-- EXTRACT --

○ ○ ○

Fly.io Proxy
Public reverse proxy on Fly.io that exposes selected BlumeOps services to the internet via a Tailscale tunnel back to the homelab.
Quick Reference
| Property | Value |
|---|---|
| App | blumeops-proxy |
| Region | sjc (San Jose) |
| Fly.io URL | blumeops-proxy.fly.dev |
| Config | fly/ directory in repo |
| IaC | fly/fly.toml (app), Pulumi (DNS + auth key) |
Exposed Services
| Public domain | Backend | Service |
|---|---|---|
docs.eblu.me | docs.tail8d86e.ts.net | docs |
Architecture
Internet traffic hits Fly.io’s Anycast edge, terminates TLS with a Let’s Encrypt certificate, and is proxied by nginx to the backend service over a Tailscale WireGuard tunnel. See expose-service-publicly for the full architecture diagram.
Key Files
| File | Purpose |
|---|---|
fly/fly.toml | App configuration |
fly/Dockerfile | nginx + Tailscale + Alloy container |
fly/nginx.conf | Reverse proxy, caching, rate limiting, JSON logging |
fly/alloy.river | Alloy config: log tailing, metric extraction, remote_write |
fly/start.sh | Entrypoint: start Tailscale, Alloy, then nginx |
pulumi/tailscale/__main__.py | Auth key (tag:flyio-proxy) |
pulumi/tailscale/policy.hujson | ACL grants for proxy |
pulumi/gandi/__main__.py | DNS CNAMEs |
Networking
Fly.io runs Firecracker microVMs which support TUN devices natively. Tailscale runs with a real TUN interface (not userspace networking), so MagicDNS and direct Tailscale IP routing work normally.
The Tailscale auth key is preauthorized=True to avoid device approval hangs on container restarts.
Observability
Alloy runs inside the container alongside nginx and Tailscale, providing:
- Logs: nginx JSON access logs tailed and pushed to Loki (
{instance="flyio-proxy", job="flyio-nginx"}) - Metrics: Derived from access logs, pushed to Prometheus via
remote_writeflyio_nginx_http_requests_total— request rate by status/method/hostflyio_nginx_http_request_duration_seconds— latency histogramflyio_nginx_http_response_bytes_total— response bandwidthflyio_nginx_cache_requests_total— cache HIT/MISS/EXPIRED counts
Dashboards
| Dashboard | Purpose |
|---|---|
| Docs APM | Per-service view for docs.eblu.me: request rate, latency percentiles, cache hit ratio, error rate, bandwidth, access logs |
| Fly.io Proxy Health | Aggregate proxy health: connections, total request rate by host, cache performance, upstream latency, Alloy health |
Alloy listens on 127.0.0.1:12345 for self-scraping its /metrics endpoint. All metrics carry instance="flyio-proxy".

○ ○ ○

-- WHAT IS NEEDED --
From the Fly.io proxy page, list every file path in the "Key Files" table.

[Entries contained in a dataset]

○ ○ ○

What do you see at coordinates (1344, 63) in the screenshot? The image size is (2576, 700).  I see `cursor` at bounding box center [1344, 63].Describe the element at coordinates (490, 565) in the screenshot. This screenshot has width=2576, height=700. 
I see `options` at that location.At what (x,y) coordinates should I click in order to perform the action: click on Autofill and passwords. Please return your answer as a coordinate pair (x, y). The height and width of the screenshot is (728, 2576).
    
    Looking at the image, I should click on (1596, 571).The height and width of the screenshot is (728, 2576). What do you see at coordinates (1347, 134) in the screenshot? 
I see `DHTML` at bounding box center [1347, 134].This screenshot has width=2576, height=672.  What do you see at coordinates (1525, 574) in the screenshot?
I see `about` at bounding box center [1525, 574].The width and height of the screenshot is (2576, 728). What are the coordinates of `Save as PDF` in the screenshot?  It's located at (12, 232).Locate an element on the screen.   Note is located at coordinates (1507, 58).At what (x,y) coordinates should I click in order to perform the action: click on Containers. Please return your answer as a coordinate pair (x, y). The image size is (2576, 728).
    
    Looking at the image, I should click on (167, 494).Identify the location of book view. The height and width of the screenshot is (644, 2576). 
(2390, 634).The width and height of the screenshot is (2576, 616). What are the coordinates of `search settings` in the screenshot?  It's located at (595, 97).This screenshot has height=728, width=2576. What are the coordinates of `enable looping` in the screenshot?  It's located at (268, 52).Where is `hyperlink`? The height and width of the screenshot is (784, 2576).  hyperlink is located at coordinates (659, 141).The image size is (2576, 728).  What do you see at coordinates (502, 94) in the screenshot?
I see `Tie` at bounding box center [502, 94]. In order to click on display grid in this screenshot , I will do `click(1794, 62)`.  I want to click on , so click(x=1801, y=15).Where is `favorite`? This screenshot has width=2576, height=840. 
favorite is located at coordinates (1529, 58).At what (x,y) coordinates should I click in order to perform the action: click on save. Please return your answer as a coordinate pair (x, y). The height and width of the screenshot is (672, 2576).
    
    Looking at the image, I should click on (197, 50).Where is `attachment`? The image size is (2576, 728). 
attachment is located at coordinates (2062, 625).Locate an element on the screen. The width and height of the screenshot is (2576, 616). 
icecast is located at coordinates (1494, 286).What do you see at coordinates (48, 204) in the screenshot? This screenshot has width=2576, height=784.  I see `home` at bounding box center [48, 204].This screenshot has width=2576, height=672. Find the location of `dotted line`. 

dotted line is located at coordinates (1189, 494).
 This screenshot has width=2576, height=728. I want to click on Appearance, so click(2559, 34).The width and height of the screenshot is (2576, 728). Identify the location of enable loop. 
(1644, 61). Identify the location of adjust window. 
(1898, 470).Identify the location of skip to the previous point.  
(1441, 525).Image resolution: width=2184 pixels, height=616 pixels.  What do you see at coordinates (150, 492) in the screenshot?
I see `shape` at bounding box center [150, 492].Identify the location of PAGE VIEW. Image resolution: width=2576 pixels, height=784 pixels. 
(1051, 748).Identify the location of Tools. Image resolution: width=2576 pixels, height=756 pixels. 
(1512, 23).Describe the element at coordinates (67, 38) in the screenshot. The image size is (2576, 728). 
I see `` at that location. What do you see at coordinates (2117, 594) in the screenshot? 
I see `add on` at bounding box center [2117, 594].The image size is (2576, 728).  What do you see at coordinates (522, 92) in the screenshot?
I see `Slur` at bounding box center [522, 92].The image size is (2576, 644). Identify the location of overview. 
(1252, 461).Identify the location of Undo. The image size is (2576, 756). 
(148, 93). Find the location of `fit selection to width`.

○ ○ ○

-- RESULT OF THE TASK --
- fly/fly.toml
- fly/Dockerfile
- fly/nginx.conf
- fly/alloy.river
- fly/start.sh
- pulumi/tailscale/__main__.py
- pulumi/tailscale/policy.hujson
- pulumi/gandi/__main__.py